The man began to cry, and Ian looked at the blue sparkle of the lake, fighting his usual sense of anticlimax. The man dissolving in tears on the ground had been an SS Sturmbannführer in Einsatzgruppe D, who had ordered the shooting of a hundred and fifty men in Estonia in 1941. More than that, Ian thought. Those eastern death squads had put hundreds of thousands in the ground in shallow trenches. But one hundred and fifty was what he had the documentation for in his office back in Vienna: testimony from a shaky-handed, gray-faced pair of survivors who had managed to flee. One hundred and fifty was enough to bring the man to trial, perhaps put a rope around a monster’s neck.
Moments like this should have been glorious, and they never were.

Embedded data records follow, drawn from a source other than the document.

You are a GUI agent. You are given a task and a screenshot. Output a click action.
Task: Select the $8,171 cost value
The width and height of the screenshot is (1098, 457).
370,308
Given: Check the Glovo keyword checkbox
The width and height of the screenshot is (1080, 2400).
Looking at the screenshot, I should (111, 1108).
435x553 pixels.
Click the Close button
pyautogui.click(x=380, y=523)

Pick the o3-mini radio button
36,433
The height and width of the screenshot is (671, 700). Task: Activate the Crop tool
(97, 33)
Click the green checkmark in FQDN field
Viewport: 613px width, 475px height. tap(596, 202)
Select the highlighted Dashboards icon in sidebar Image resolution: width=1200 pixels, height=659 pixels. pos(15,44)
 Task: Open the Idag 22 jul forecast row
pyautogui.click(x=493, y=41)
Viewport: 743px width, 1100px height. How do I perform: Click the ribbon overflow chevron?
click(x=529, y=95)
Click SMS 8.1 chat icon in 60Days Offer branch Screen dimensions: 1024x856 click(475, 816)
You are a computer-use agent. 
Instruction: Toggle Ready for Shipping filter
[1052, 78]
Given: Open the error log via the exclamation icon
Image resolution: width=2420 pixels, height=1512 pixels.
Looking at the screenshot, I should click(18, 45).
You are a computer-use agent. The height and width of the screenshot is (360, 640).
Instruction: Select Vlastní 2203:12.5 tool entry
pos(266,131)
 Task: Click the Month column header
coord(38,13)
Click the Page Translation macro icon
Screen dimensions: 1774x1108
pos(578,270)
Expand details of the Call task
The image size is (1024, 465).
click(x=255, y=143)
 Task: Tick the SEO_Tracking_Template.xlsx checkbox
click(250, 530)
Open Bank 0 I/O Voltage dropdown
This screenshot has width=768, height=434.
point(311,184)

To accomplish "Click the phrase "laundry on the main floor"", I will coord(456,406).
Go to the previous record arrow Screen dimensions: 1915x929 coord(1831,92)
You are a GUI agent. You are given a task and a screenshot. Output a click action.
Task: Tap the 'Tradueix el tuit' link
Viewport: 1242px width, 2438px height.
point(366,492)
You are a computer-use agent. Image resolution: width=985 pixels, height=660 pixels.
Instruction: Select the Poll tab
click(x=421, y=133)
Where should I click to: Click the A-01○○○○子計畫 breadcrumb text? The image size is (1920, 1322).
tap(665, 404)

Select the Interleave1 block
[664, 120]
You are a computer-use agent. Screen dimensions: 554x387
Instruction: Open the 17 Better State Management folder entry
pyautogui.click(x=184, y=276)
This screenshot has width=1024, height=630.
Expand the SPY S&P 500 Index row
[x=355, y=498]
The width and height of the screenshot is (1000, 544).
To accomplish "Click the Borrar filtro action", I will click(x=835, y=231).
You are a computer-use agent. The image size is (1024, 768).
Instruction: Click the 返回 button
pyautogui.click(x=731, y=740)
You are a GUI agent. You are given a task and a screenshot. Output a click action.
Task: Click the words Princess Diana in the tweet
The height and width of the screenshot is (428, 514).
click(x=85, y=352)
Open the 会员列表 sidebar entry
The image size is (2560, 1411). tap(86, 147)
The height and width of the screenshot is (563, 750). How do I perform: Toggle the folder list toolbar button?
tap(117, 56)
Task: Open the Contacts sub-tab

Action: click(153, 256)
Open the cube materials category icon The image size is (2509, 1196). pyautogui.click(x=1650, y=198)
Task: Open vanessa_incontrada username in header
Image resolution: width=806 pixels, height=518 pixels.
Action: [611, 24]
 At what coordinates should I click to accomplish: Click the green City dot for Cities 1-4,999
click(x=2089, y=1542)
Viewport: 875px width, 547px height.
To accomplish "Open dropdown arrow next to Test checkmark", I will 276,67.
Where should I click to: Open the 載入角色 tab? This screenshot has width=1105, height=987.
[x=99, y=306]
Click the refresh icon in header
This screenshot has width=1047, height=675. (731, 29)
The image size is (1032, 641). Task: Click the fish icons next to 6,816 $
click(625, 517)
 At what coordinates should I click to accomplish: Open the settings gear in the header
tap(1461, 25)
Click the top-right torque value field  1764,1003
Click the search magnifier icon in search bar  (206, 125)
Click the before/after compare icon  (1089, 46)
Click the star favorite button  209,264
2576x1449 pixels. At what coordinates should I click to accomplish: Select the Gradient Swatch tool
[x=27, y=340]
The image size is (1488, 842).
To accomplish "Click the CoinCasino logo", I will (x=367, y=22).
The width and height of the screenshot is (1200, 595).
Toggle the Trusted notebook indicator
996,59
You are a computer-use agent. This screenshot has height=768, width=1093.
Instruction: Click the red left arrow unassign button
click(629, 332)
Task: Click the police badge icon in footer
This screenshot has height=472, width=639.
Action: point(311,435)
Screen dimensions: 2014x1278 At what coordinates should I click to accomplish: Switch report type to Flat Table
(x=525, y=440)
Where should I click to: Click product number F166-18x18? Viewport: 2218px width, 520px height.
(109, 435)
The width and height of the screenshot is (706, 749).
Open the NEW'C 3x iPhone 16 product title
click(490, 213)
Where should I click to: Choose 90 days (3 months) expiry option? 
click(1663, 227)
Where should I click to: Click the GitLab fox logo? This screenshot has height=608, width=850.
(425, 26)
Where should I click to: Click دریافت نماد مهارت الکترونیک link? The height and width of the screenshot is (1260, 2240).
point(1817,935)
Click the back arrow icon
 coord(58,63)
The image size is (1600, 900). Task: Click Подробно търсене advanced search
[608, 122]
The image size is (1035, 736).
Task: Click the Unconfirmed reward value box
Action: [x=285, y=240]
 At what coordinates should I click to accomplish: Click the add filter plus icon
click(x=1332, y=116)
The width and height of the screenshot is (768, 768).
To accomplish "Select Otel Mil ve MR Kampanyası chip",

The monsters always looked so ordinary and pathetic, in the flesh.
“I didn’t do it,” the man gulped through his tears. “Those things you said I did.”
Ian just looked at him.
“I only did what the others did. What I was ordered to do. It was legal—”
Ian took a knee beside the man, raising his chin with one finger. Waited until those red-rimmed eyes met his own. “I have no interest in your orders,” he said quietly. “I have no interest if it was legal at the time. I have no interest in your excuses. You’re a cringing soulless trigger-pulling lackey, and I will see you face a judge.”
The man flinched. Ian rose and turned away, swallowing the rage red and raw before it burst out of him and he beat the man to a pulp. It was always the damned line about orders that made him want to tear throats open. They all say it, don’t they? That was when he wanted to sink his hands around their throats and stare into their bewildered eyes as they died choking on their excuses.
Judgment, thou art fled to brutish beasts, and men have lost their reason … Ian let out a slow, controlled breath. But not me. Control was what separated men from beasts, and they were the beasts.
“Sit on him until the arrest,” he told Tony tersely, and he went back to their hotel to make a telephone call.
“Bauer,” a voice rasped.
Ian crooked the receiver to his right ear, the one that wasn’t faintly hearing-damaged from an unlucky air raid in Spain in ’37, and switched to German, which he knew still had a wintry British tang despite all his years abroad. “We got him.”